(Saved data entries)
☆ ☆ ☆ ☆ ☆

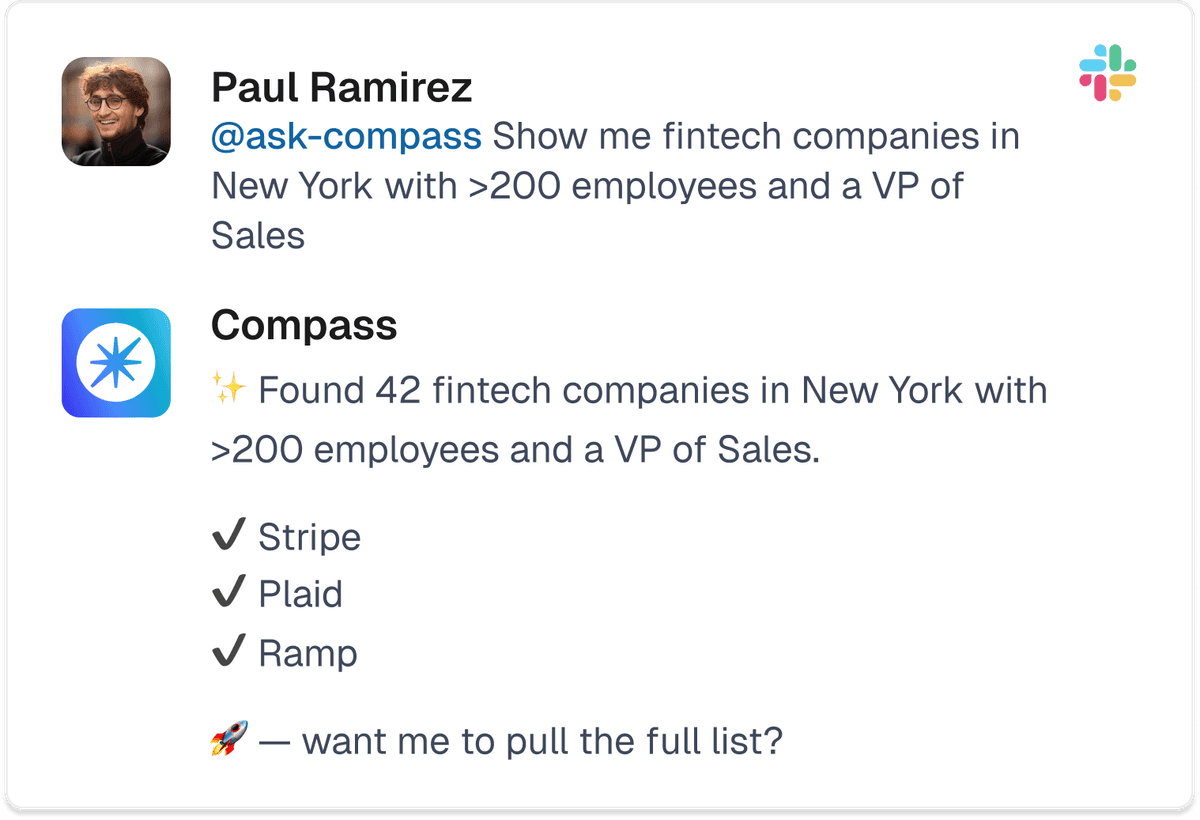Select the Stripe company result
Image resolution: width=1200 pixels, height=820 pixels.
click(x=310, y=538)
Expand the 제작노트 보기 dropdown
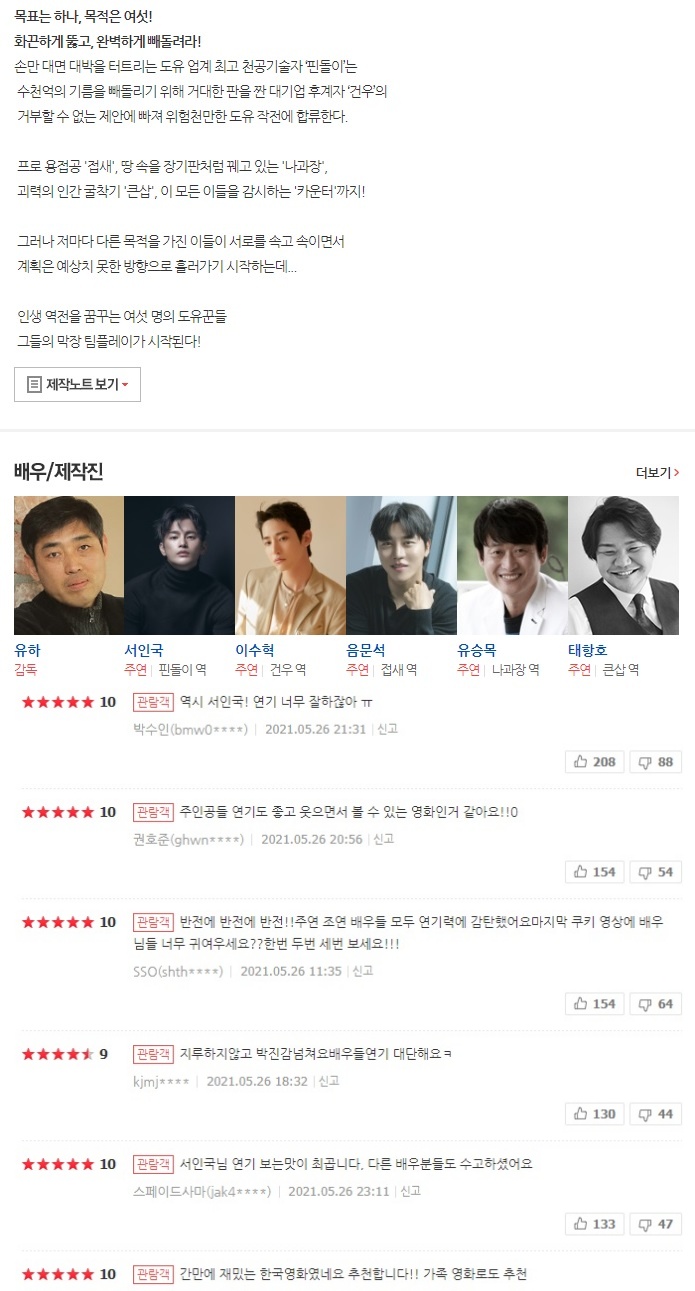 (x=77, y=384)
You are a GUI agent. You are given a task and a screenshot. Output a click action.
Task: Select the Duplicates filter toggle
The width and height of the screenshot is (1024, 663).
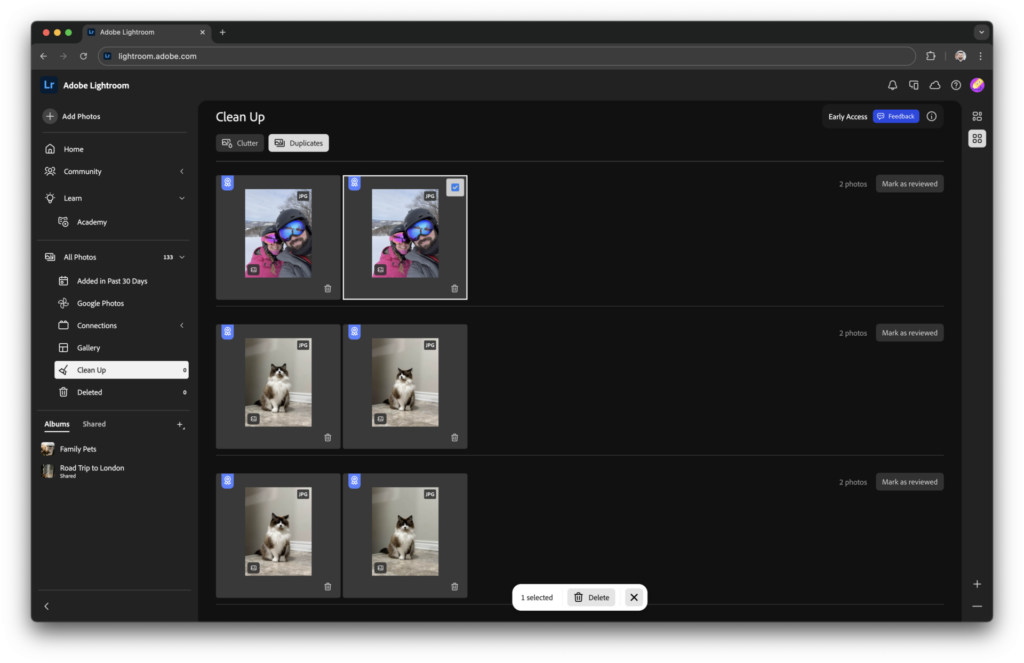click(299, 143)
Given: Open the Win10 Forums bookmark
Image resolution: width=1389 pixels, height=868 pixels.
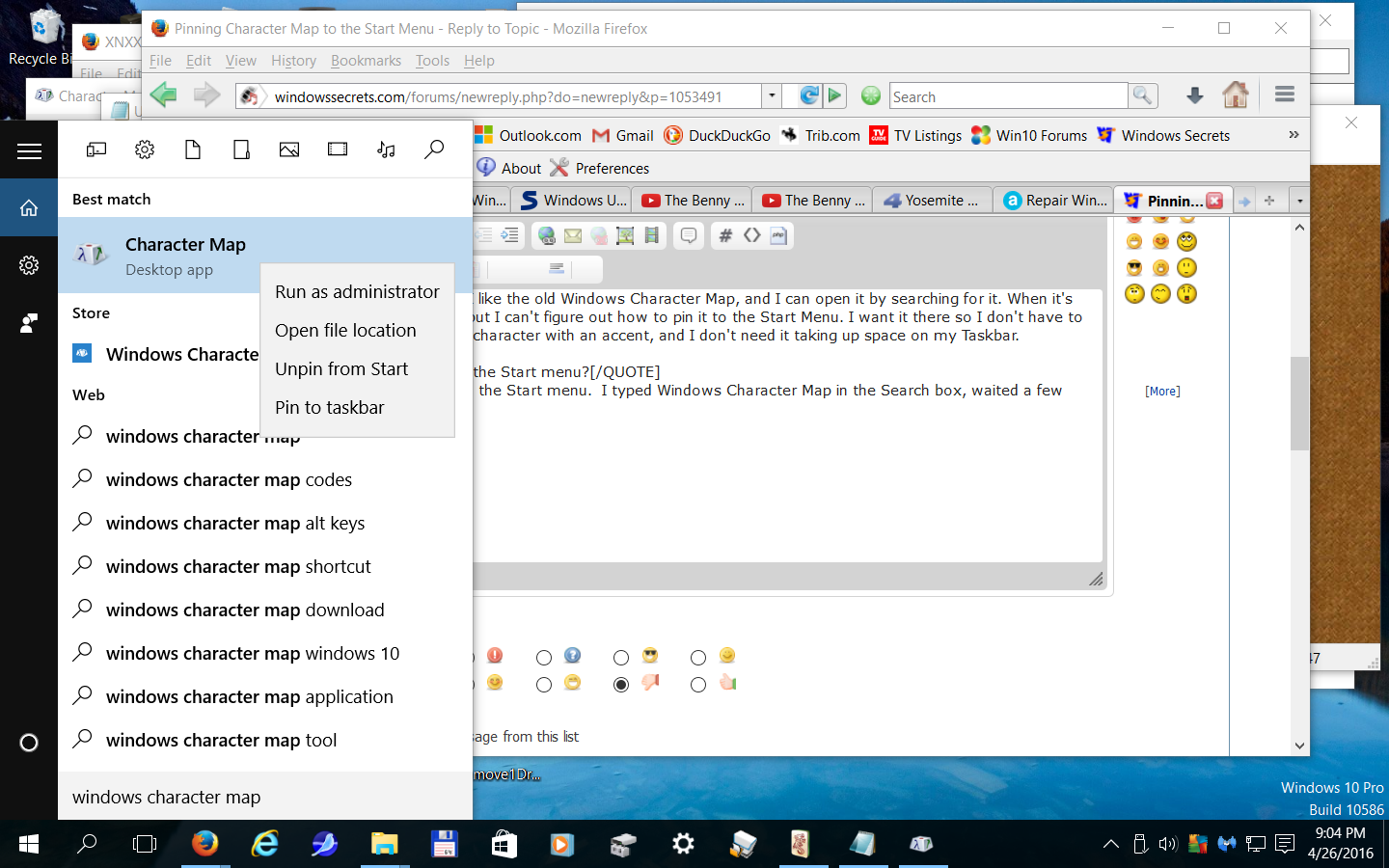Looking at the screenshot, I should pos(1029,136).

☆ ☆ ☆ ☆ ☆

* EXERCISE: The answer must be an exact copy of the lines from the one containing "Expand the 제작노트 보기 dropdown" through the last line of the records, with no pictures included.

* YOUR SOLUTION:
Expand the 제작노트 보기 dropdown
 (x=77, y=384)
You are a GUI agent. You are given a task and a screenshot. Output a click action.
Task: Select the Duplicates filter toggle
The width and height of the screenshot is (1024, 663).
click(299, 143)
Given: Open the Win10 Forums bookmark
Image resolution: width=1389 pixels, height=868 pixels.
Looking at the screenshot, I should pos(1029,136).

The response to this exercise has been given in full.